(Data for review)

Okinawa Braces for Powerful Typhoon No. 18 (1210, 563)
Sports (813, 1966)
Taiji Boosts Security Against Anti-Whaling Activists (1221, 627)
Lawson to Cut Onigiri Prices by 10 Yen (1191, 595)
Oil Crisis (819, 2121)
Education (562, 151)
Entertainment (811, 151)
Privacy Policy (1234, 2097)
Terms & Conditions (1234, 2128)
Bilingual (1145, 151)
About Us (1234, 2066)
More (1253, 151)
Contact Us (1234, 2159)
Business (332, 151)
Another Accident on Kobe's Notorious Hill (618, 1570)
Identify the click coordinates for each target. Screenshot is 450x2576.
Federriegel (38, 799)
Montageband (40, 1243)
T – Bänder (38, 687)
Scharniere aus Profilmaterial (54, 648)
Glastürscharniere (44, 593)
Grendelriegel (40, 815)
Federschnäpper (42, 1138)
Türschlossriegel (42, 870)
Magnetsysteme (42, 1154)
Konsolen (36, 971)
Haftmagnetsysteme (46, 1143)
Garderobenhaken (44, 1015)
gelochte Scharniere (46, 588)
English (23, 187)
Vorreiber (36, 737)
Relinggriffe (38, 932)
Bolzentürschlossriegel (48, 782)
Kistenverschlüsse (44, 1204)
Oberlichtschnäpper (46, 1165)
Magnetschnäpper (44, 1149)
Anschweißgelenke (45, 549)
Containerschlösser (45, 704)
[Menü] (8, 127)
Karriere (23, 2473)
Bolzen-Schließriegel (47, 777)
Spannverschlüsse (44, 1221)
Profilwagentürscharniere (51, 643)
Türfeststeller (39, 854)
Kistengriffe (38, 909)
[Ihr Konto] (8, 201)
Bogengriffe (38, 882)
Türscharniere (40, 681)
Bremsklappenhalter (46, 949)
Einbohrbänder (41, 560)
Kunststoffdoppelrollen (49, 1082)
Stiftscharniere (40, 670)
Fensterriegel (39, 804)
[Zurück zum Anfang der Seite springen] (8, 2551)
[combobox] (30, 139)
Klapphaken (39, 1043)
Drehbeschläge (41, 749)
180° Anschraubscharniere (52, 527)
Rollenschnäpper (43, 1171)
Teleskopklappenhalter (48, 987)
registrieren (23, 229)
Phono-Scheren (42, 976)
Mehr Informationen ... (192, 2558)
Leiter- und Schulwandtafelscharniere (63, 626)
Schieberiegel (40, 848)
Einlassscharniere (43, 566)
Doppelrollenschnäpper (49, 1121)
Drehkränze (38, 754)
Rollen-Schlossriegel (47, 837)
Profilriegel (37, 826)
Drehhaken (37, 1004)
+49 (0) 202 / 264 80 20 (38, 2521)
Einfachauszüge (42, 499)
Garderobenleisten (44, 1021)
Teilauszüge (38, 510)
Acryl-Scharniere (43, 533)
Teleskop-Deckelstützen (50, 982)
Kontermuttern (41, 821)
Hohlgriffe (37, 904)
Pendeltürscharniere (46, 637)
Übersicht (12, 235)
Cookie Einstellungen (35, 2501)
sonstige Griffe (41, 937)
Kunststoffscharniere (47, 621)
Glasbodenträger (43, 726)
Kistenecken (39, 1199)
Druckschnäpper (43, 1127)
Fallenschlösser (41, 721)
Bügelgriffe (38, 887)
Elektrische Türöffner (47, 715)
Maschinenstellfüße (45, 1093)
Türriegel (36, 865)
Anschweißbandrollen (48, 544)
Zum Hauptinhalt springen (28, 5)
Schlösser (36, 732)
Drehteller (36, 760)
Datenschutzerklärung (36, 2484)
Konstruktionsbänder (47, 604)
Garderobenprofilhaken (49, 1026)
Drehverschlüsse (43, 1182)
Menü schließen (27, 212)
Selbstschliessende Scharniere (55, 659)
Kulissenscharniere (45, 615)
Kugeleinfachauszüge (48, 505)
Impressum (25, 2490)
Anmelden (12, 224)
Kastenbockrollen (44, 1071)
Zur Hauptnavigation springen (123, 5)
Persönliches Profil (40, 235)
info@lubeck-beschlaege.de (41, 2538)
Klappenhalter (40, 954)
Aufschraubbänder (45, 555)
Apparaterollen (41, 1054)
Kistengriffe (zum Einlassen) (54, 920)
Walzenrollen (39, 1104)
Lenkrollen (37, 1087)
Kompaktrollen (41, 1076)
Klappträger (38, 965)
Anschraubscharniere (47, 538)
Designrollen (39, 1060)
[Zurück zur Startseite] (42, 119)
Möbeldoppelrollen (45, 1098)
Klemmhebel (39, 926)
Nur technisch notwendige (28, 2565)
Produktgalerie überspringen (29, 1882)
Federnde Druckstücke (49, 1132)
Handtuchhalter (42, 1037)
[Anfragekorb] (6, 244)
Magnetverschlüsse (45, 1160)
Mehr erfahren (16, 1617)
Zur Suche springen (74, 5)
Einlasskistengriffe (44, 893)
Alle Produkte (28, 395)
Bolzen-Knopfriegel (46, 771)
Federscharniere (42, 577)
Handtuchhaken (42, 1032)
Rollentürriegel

(End Data for review)

The required output is the full set of entries, reproduced verbatim.

*Reply*
Okinawa Braces for Powerful Typhoon No. 18 (1210, 563)
Sports (813, 1966)
Taiji Boosts Security Against Anti-Whaling Activists (1221, 627)
Lawson to Cut Onigiri Prices by 10 Yen (1191, 595)
Oil Crisis (819, 2121)
Education (562, 151)
Entertainment (811, 151)
Privacy Policy (1234, 2097)
Terms & Conditions (1234, 2128)
Bilingual (1145, 151)
About Us (1234, 2066)
More (1253, 151)
Contact Us (1234, 2159)
Business (332, 151)
Another Accident on Kobe's Notorious Hill (618, 1570)
Identify the click coordinates for each target. Screenshot is 450x2576.
Federriegel (38, 799)
Montageband (40, 1243)
T – Bänder (38, 687)
Scharniere aus Profilmaterial (54, 648)
Glastürscharniere (44, 593)
Grendelriegel (40, 815)
Federschnäpper (42, 1138)
Türschlossriegel (42, 870)
Magnetsysteme (42, 1154)
Konsolen (36, 971)
Haftmagnetsysteme (46, 1143)
Garderobenhaken (44, 1015)
gelochte Scharniere (46, 588)
English (23, 187)
Vorreiber (36, 737)
Relinggriffe (38, 932)
Bolzentürschlossriegel (48, 782)
Kistenverschlüsse (44, 1204)
Oberlichtschnäpper (46, 1165)
Magnetschnäpper (44, 1149)
Anschweißgelenke (45, 549)
Containerschlösser (45, 704)
[Menü] (8, 127)
Karriere (23, 2473)
Bolzen-Schließriegel (47, 777)
Spannverschlüsse (44, 1221)
Profilwagentürscharniere (51, 643)
Türfeststeller (39, 854)
Kistengriffe (38, 909)
[Ihr Konto] (8, 201)
Bogengriffe (38, 882)
Türscharniere (40, 681)
Bremsklappenhalter (46, 949)
Einbohrbänder (41, 560)
Kunststoffdoppelrollen (49, 1082)
Stiftscharniere (40, 670)
Fensterriegel (39, 804)
[Zurück zum Anfang der Seite springen] (8, 2551)
[combobox] (30, 139)
Klapphaken (39, 1043)
Drehbeschläge (41, 749)
180° Anschraubscharniere (52, 527)
Rollenschnäpper (43, 1171)
Teleskopklappenhalter (48, 987)
registrieren (23, 229)
Phono-Scheren (42, 976)
Mehr Informationen ... (192, 2558)
Leiter- und Schulwandtafelscharniere (63, 626)
Schieberiegel (40, 848)
Einlassscharniere (43, 566)
Doppelrollenschnäpper (49, 1121)
Drehkränze (38, 754)
Rollen-Schlossriegel (47, 837)
Profilriegel (37, 826)
Drehhaken (37, 1004)
+49 (0) 202 / 264 80 20 (38, 2521)
Einfachauszüge (42, 499)
Garderobenleisten (44, 1021)
Teilauszüge (38, 510)
Acryl-Scharniere (43, 533)
Teleskop-Deckelstützen (50, 982)
Kontermuttern (41, 821)
Hohlgriffe (37, 904)
Pendeltürscharniere (46, 637)
Übersicht (12, 235)
Cookie Einstellungen (35, 2501)
sonstige Griffe (41, 937)
Kunststoffscharniere (47, 621)
Glasbodenträger (43, 726)
Kistenecken (39, 1199)
Druckschnäpper (43, 1127)
Fallenschlösser (41, 721)
Bügelgriffe (38, 887)
Elektrische Türöffner (47, 715)
Maschinenstellfüße (45, 1093)
Türriegel (36, 865)
Anschweißbandrollen (48, 544)
Zum Hauptinhalt springen (28, 5)
Schlösser (36, 732)
Drehteller (36, 760)
Datenschutzerklärung (36, 2484)
Konstruktionsbänder (47, 604)
Garderobenprofilhaken (49, 1026)
Drehverschlüsse (43, 1182)
Menü schließen (27, 212)
Selbstschliessende Scharniere (55, 659)
Kulissenscharniere (45, 615)
Kugeleinfachauszüge (48, 505)
Impressum (25, 2490)
Anmelden (12, 224)
Kastenbockrollen (44, 1071)
Zur Hauptnavigation springen (123, 5)
Persönliches Profil (40, 235)
info@lubeck-beschlaege.de (41, 2538)
Klappenhalter (40, 954)
Aufschraubbänder (45, 555)
Apparaterollen (41, 1054)
Kistengriffe (zum Einlassen) (54, 920)
Walzenrollen (39, 1104)
Lenkrollen (37, 1087)
Kompaktrollen (41, 1076)
Klappträger (38, 965)
Anschraubscharniere (47, 538)
Designrollen (39, 1060)
[Zurück zur Startseite] (42, 119)
Möbeldoppelrollen (45, 1098)
Klemmhebel (39, 926)
Nur technisch notwendige (28, 2565)
Produktgalerie überspringen (29, 1882)
Federnde Druckstücke (49, 1132)
Handtuchhalter (42, 1037)
[Anfragekorb] (6, 244)
Magnetverschlüsse (45, 1160)
Mehr erfahren (16, 1617)
Zur Suche springen (74, 5)
Einlasskistengriffe (44, 893)
Alle Produkte (28, 395)
Bolzen-Knopfriegel (46, 771)
Federscharniere (42, 577)
Handtuchhaken (42, 1032)
Rollentürriegel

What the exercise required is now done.